Directions for this task:
Transcribe only the lines between the first line of the records and the line containing "Task: Select the Clearance tag", inclusive, exactly as written.

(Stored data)
=== Begin Enclosure ===
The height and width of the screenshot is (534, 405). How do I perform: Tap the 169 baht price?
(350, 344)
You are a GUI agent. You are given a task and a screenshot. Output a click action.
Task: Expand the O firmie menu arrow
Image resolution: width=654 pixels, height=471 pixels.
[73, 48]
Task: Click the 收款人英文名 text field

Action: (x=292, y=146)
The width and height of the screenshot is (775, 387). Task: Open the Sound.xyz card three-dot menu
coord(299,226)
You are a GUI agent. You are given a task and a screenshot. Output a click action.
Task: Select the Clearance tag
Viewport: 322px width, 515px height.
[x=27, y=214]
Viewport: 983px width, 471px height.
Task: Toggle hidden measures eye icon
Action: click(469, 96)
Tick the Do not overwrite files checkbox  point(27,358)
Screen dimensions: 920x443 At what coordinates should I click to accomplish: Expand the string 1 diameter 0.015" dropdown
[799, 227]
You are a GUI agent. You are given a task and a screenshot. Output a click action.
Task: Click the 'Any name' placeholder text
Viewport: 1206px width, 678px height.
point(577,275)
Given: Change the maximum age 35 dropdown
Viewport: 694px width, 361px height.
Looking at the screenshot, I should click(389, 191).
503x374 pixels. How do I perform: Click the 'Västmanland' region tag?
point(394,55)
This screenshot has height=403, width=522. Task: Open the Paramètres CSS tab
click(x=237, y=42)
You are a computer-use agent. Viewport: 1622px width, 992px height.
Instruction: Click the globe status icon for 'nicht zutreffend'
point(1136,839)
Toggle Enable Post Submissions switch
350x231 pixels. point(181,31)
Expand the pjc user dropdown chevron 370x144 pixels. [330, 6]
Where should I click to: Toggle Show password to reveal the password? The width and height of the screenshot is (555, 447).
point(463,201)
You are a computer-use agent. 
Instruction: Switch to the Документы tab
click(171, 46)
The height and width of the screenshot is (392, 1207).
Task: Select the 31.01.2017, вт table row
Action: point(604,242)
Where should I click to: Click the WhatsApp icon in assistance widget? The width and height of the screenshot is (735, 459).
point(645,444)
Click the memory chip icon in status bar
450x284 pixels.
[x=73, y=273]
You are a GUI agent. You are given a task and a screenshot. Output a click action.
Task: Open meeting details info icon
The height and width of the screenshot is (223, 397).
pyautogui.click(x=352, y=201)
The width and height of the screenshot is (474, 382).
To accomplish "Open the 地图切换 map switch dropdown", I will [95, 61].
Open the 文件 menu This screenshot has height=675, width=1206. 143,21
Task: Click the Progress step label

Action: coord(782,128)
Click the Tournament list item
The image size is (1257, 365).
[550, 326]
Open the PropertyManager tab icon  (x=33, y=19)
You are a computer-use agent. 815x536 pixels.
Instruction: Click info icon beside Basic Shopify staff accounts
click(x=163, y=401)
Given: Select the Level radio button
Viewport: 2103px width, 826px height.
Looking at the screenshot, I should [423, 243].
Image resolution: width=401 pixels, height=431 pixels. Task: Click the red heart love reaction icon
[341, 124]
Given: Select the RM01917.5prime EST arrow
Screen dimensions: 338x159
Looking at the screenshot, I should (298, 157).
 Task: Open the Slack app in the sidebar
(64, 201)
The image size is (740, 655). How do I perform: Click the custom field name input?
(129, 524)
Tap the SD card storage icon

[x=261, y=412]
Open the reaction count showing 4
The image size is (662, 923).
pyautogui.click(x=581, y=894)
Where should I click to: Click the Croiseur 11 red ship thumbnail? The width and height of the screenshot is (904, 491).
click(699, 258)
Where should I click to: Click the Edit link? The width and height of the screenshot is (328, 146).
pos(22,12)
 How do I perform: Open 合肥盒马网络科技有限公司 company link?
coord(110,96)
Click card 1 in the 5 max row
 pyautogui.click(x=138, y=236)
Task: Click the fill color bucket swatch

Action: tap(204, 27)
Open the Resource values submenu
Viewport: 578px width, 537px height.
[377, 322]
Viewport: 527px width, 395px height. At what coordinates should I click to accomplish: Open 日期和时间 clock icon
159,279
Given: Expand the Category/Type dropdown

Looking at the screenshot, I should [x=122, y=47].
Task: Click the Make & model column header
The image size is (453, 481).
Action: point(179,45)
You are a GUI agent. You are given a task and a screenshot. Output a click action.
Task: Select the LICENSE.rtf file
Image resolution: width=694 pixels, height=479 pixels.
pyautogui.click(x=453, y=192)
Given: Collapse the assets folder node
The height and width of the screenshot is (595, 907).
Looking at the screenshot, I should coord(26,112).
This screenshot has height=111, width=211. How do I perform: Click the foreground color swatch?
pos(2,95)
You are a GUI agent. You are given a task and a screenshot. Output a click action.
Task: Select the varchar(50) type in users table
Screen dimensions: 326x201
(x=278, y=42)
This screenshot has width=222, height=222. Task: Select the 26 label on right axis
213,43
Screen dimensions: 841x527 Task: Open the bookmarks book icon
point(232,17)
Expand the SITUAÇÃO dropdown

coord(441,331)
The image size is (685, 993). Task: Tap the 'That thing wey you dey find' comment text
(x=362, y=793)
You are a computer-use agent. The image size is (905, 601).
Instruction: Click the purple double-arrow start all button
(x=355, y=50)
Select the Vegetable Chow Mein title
=== End Enclosure ===
Task answer:
The height and width of the screenshot is (534, 405). How do I perform: Tap the 169 baht price?
(350, 344)
You are a GUI agent. You are given a task and a screenshot. Output a click action.
Task: Expand the O firmie menu arrow
Image resolution: width=654 pixels, height=471 pixels.
[73, 48]
Task: Click the 收款人英文名 text field

Action: (x=292, y=146)
The width and height of the screenshot is (775, 387). Task: Open the Sound.xyz card three-dot menu
coord(299,226)
You are a GUI agent. You are given a task and a screenshot. Output a click action.
Task: Select the Clearance tag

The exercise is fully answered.